Otto Porter Jr. carries Hoyas' hopes

Arkansas-SEMO Live Blog

It may have been the most impressive individual performance of the college basketball season.

With a record 35,012 packed into Syracuse's Carrier Dome to watch the final Big East regular-season game ever between the Orange -- who are moving to the Atlantic Coast Conference next season -- and bitter rival Georgetown, the Hoyas' Otto Porter Jr. poured in 33 points to shock the 'Cuse 57-46.

That thrust the Hoyas to the top of the Big East (21-4, 11-3) heading into Wednesday's dangerous road game at crafty Connecticut and elevated them to No. 7 nationally.

That performance also elevated the soft-spoken Porter into the conversation for national player of the year, joining Michigan point guard Trey Burke, Indiana wing Victor Oladipo, Creighton forward Doug McDermott and Duke post Mason Plumlee as the fab five most likely to be handed individual hardware at season's end.

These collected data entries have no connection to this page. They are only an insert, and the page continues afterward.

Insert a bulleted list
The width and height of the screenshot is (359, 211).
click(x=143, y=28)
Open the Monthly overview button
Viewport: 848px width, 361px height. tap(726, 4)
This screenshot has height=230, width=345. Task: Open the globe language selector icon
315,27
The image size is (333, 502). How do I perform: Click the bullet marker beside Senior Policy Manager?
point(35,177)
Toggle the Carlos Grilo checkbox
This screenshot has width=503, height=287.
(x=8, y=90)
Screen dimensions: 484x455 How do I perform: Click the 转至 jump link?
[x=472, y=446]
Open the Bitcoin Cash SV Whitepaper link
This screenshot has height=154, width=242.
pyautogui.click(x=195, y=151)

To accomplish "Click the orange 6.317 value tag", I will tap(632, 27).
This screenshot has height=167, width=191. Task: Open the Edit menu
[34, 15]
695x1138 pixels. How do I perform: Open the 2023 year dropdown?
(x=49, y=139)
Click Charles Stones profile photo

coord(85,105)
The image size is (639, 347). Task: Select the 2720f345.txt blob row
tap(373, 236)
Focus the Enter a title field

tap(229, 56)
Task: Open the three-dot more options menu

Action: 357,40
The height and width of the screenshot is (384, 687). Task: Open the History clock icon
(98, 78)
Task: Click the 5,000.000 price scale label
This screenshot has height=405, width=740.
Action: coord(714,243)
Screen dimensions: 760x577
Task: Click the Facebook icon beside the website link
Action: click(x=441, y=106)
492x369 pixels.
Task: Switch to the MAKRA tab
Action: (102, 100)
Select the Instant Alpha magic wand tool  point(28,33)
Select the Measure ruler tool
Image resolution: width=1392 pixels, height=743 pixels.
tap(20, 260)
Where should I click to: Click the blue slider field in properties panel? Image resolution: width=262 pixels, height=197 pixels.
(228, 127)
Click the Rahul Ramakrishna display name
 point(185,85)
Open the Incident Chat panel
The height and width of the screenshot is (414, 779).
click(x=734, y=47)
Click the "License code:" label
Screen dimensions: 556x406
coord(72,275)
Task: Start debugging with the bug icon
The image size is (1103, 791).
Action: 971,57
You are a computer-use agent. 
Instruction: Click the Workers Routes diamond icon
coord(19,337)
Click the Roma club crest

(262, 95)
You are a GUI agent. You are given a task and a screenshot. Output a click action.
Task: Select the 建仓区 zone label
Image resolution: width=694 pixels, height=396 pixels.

"Porter was so good," Syracuse Jim Boeheim said afterward. "He was the difference in the game. By a lot."

If only the 6-8 sophomore forward from Sikeston, Mo., could change the college game a lot. If only he could encourage the rest of the sport to do as he did -- which was to turn his back on AAU ball and basketball factories masquerading as high schools -- to learn the game's fundamentals at the grassroots level.

"He was extremely fortunate growing up in the house that he did," Georgetown coach John Thompson III told the Washington Post last winter, mindful that Porter's father had led Sikeston's Scott County Central High School to the first of its 15 straight 1-A state titles in 1976 and that his mother, Elnora Timmons, also led Central to a state crown.

"Above and beyond his play in school, he had his parents, his uncles, his cousins. They played together, beat each other up and really competed. Otto learned how to compete at a very young age."

The Hoyas always have competed, whether the coach be JT III, his father or Craig Esherick, who filled a five-and-a-half-year coaching bridge between father and son.

But despite the program's storied history of four Final Fours and one national title, rarely, if ever, has Georgetown had a player as complete as Porter. He has averaged 18.9 points and 8.2 rebounds a game since forward Greg Whittington was suspended 11 games ago because of academics.

Not that Porter is the only reason the Hoyas have possibly become moya in Whittington's absence, winning 10 of those 11 games. Junior guard Markel Starks averages 12.1 points and three assists. Junior post Nate Lubick averages 7.7 points, 5.3 rebounds and 2.8 assists.

Said St. John's coach Steve Lavin of Lubick: "He's a central figure in Georgetown's success. The screening, the capable passing, cleaning up boards for garbage points, and there's timeliness to the ways he adds value."

But Porter is clearly the Hoyas' MVP. While he was hitting 63 percent of his shots against Syracuse (12 of 19), his teammates hit 7 of 35 (20 percent).

"I think I did a pretty good job," a sheepish Porter said afterward, "but I could have been better."

If he can be better than that, Georgetown just might return to the Final Four for the first time since 2007, the last time it was in Atlanta before this year.